Reading Bowling Alone made me think that perhaps we have been treating symptoms and not the disease. The book posits that American society, in general, has become more isolated over the past 40 (now 60) years and suggests that it may continue to do so in the future. If this is truly the case, then we can only expect attendance to continue to decrease, no matter what “fixes’ are undertaken at a given facility. The last chapter of Bowling Alone proposes six agendas to address the “decline of social capital.” The first addresses the performing arts directly.

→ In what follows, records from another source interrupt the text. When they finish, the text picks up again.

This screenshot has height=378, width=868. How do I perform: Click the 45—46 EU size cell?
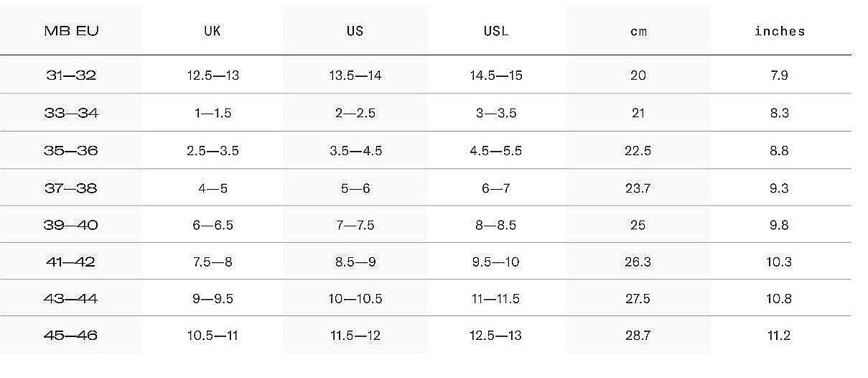pos(71,336)
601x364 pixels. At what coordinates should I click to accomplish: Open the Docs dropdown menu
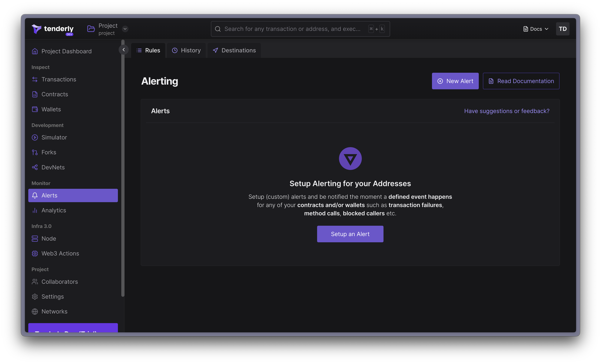[x=535, y=29]
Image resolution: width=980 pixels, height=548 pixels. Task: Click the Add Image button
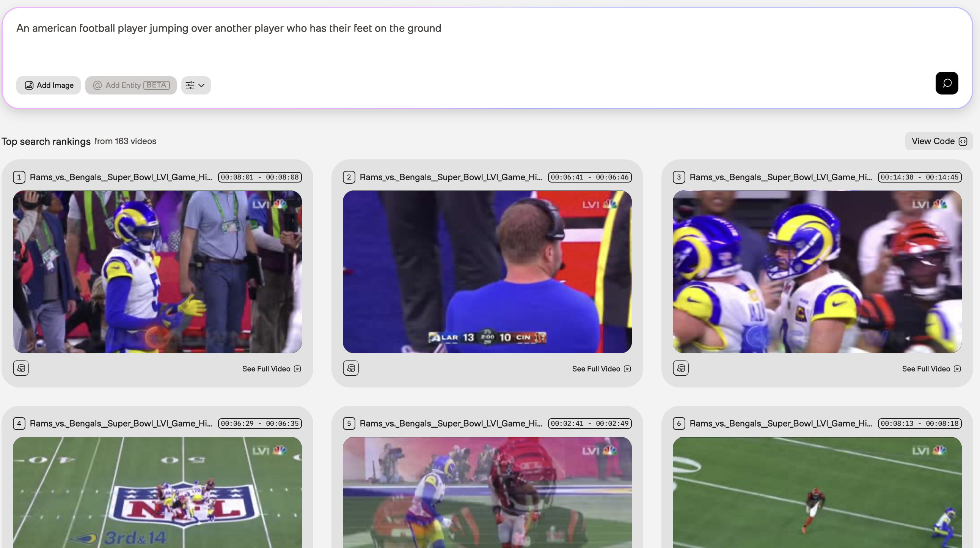tap(49, 85)
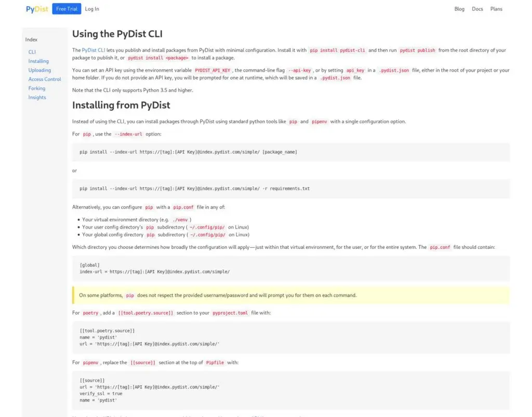Viewport: 532px width, 417px height.
Task: Click the [[source]] Pipfile code block
Action: click(291, 390)
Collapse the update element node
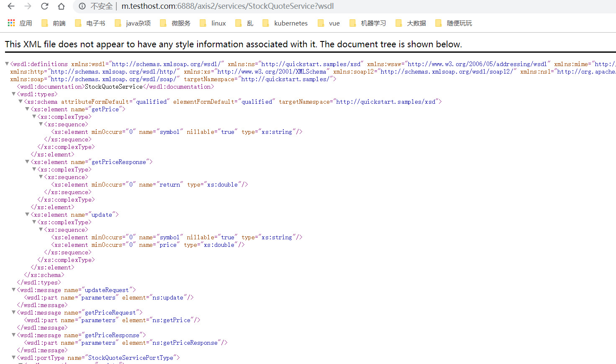This screenshot has height=364, width=616. (x=27, y=215)
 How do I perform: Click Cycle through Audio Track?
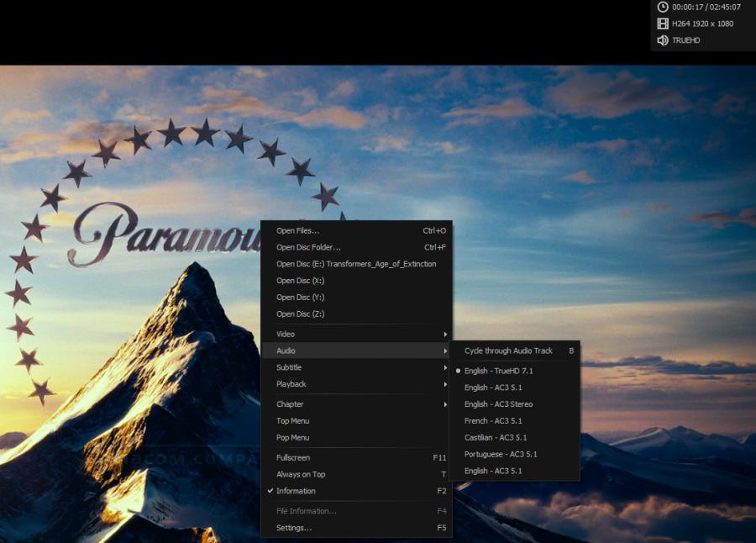508,351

To build bridging social capital requires that we transcend our social and political and professional identities to connect with people unlike ourselves. This is why team sports provide good venues for social-capital creation. Equally important and less exploited in this connection are the arts and cultural activities. Singing together (like bowling together) does not require shared ideology or shared social or ethnic provenance. For this reason, among others, I challenge America’s artists, the leaders and funders of our cultural institutions, as well as ordinary Americans: Let us find ways to ensure that by 2010 significantly more Americans will participate in (not merely consume or “appreciate”) cultural activities from group dancing to songfests to community theater to rap festivals. Let us discover new ways to use the arts as a vehicle for convening diverse groups of fellow citizens.

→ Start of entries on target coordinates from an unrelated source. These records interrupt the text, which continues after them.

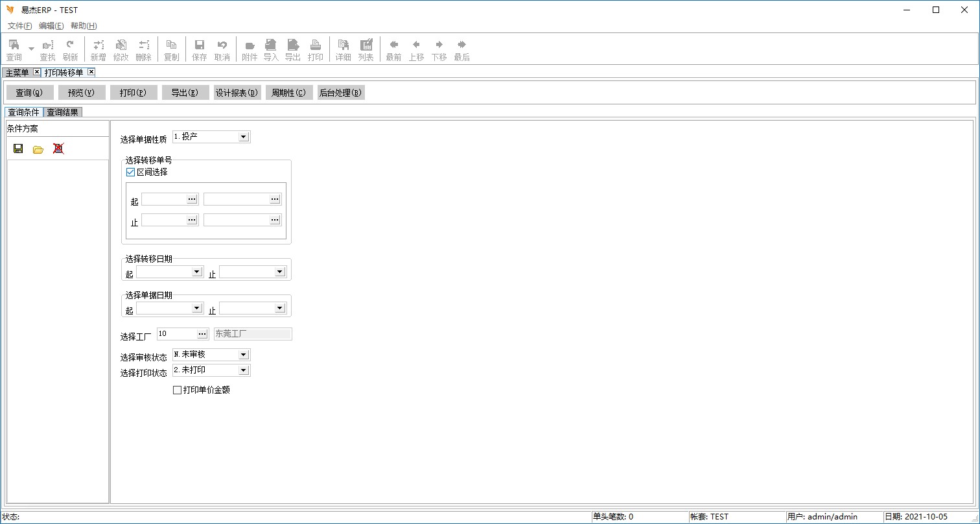
Task: Uncheck the 区间选择 checkbox
Action: coord(130,173)
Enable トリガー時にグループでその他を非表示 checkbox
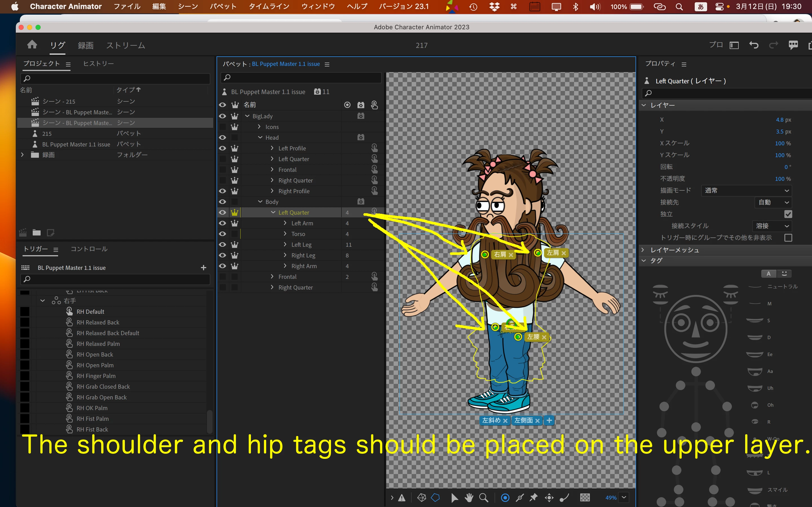812x507 pixels. tap(788, 238)

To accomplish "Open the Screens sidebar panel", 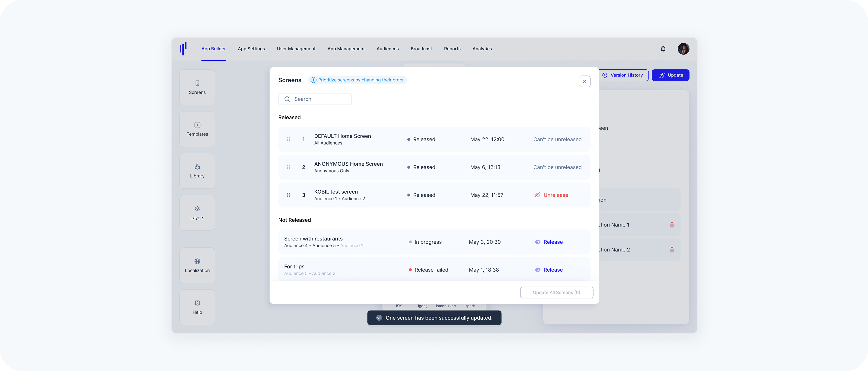I will [x=197, y=87].
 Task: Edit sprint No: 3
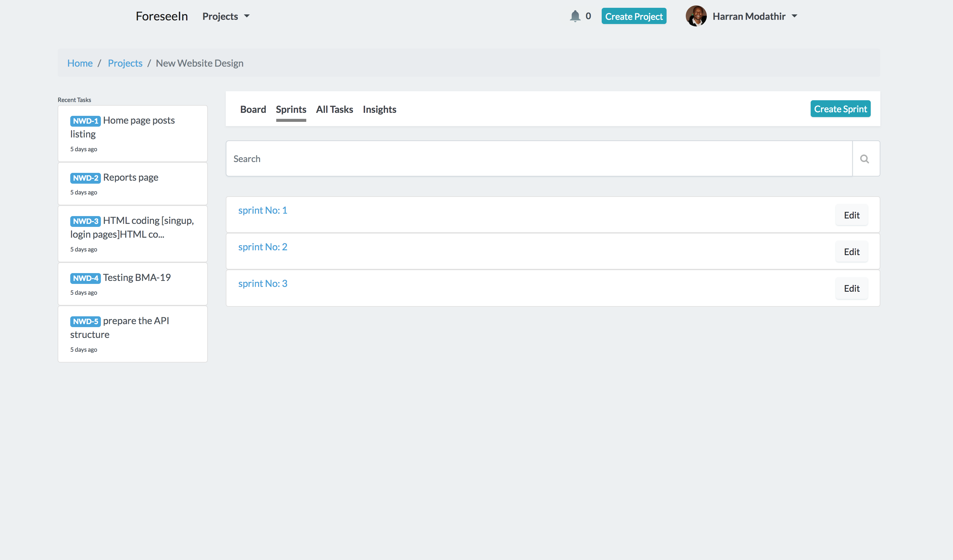tap(851, 288)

To me, this agenda suggests that we all extend ourselves, personally and professionally, to support, engage and participate in cultural activities. In other words, we must put our money where our mouths are. It is not enough to manage the facilities that house and present the performing arts; we must show, by our deeds, the inherent value of participation in and attendance at performing arts events as an integral part of daily life in all communities and across all income ranges.

I believe that performing arts facility managers, indeed anyone with an interest in the arts, can also reach out to create “social capital.” We can join community theater groups. We can work directly with students in schools. We can attend school board and town planning meetings as advocates for the performing arts. We can vote to ensure that our representatives will understand the value of the arts. In short, anything you can do to reach out beyond your customary network of friends and contacts will help. If we all extend ourselves in this manner we will not only return patrons to our facilities but will also enrich ourselves and our communities.